New funding to help understand how Covid-19 affects people
Published: 23 March 2020
CVR to play a key role in new project, on understanding of COVID-19 and its impact on the body.
The MRC-University of Glasgow Centre for Virus Research (CVR) is to play a key role in new COVID-19 scientific project, announced today (Monday 23 March).
The project, which will be led by the University of Edinburgh with involvement from colleagues in Glasgow, Imperial College London, University College London and the University of Liverpool, has received £4.9m of rapid response government funding to tackle the coronavirus pandemic.
The investment from The Medical Research Council will kick start a new project that seeks to increase our understanding of COVID-19 and its impact on the body.
The project is part of the International Severe Acute Respiratory and Emerging Infection Consortium (ISARIC), which the CVR is part of. Dr Antonia Ho, Clinical Senior Lecturer at the CVR and Honorary Consultant in Infectious Diseases, will coordinate recruitment of Scottish patients for the ISARIC 4C project, while the CVR will act as a repository for samples from patients recruited in Scotland. The CVR will also undertake whole genome sequencing of the virus from these samples.
Scientists on the project will collect samples and data from 1300 Covid-19 patients in the UK. The results will provide real-time information about the virus and could help to control the outbreak and improve treatment for patients.

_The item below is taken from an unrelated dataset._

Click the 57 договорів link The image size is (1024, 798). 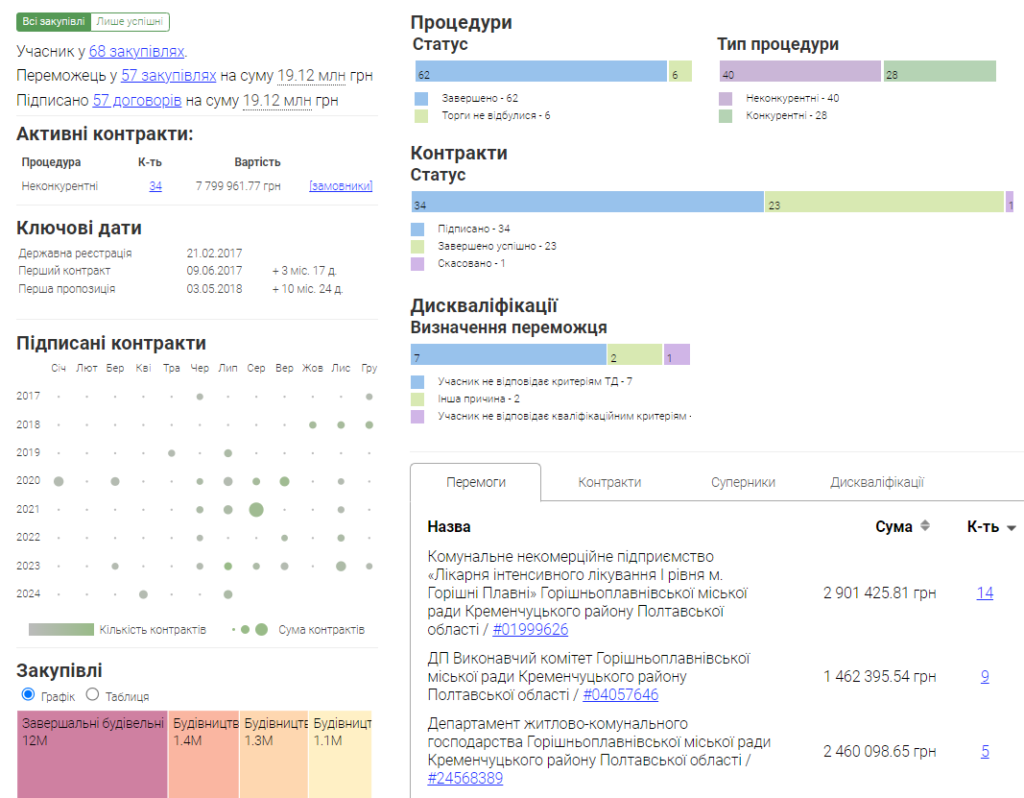tap(137, 100)
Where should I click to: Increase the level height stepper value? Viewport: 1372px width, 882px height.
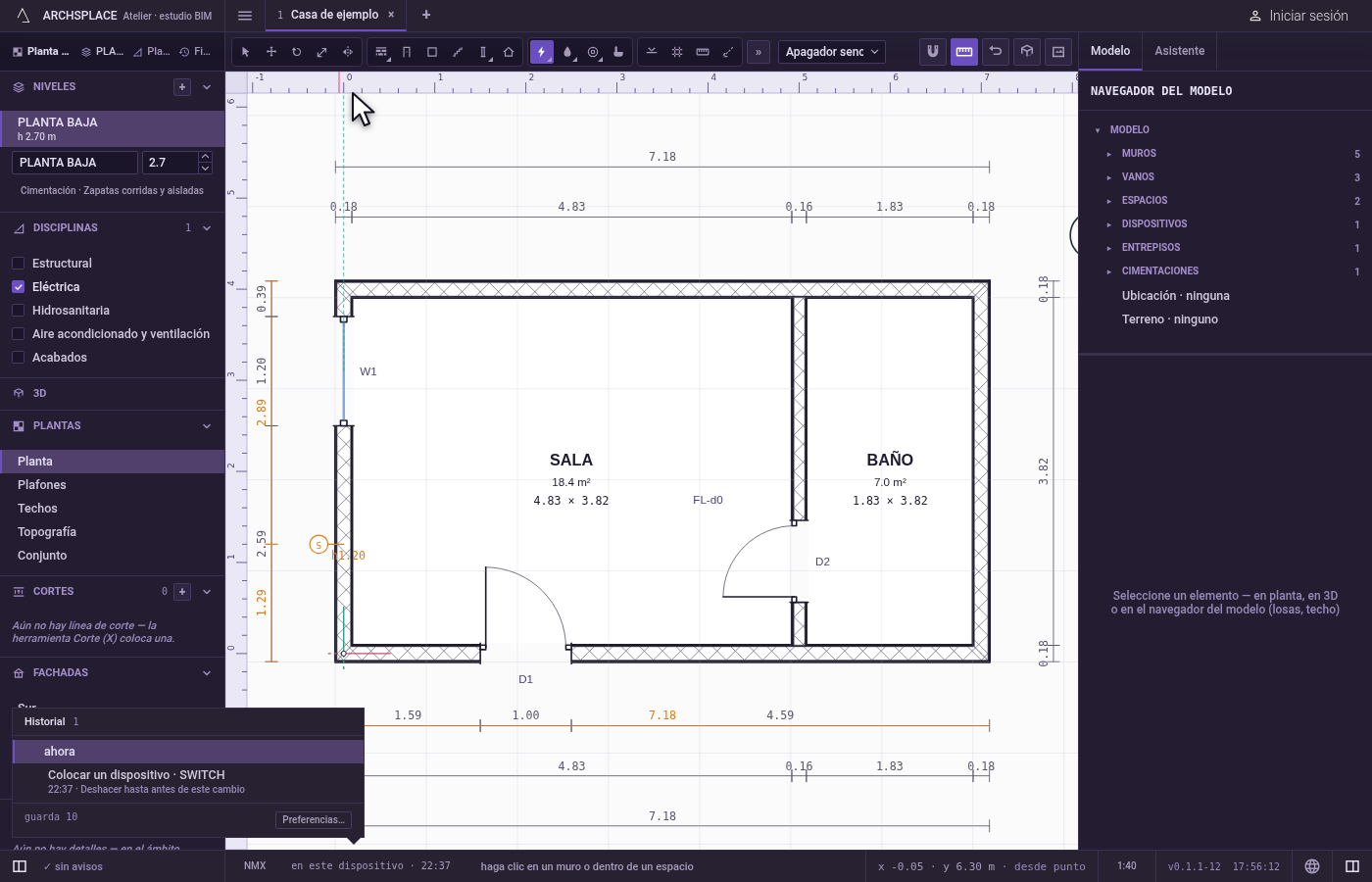click(205, 157)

Specifically, researchers will use the data to discover who in the population is at higher risk of severe illness, what is the best way to diagnose the disease and what happens in patients’ immune systems to help or harm them when they contract Covid-19.
They will also monitor the effects of drugs used in patients, calculate how long people are infectious, investigate if people are infected with other viruses – such as flu – at the same time.
The team has been part of the International Severe Acute Respiratory Infection Consortium (ISARIC) for eight years and includes co-investigators from six UK universities and Public Health England.
Dr Ho said: “This coronavirus is a new virus, to which none of us have prior immunity to. Therefore, most of the UK population are susceptible. It appears to be very infectious – much more so than flu – as evident by the high number of healthcare workers that have been infected.
“Working together, academic institutions alongside the NHS, sharing resources and data, is the best way we can begin to understand and develop strategies against this virus.”
Dr Kenneth Baillie, Academic Consultant in Critical Care Medicine, University of Edinburgh, said: “Covid-19 is completely new disease and presents so many unanswered questions. Through analysis of samples from 1,300 people, we can increase our understanding of how Covid-19 makes some people desperately sick. This in turn will help inform how we can best treat the disease.”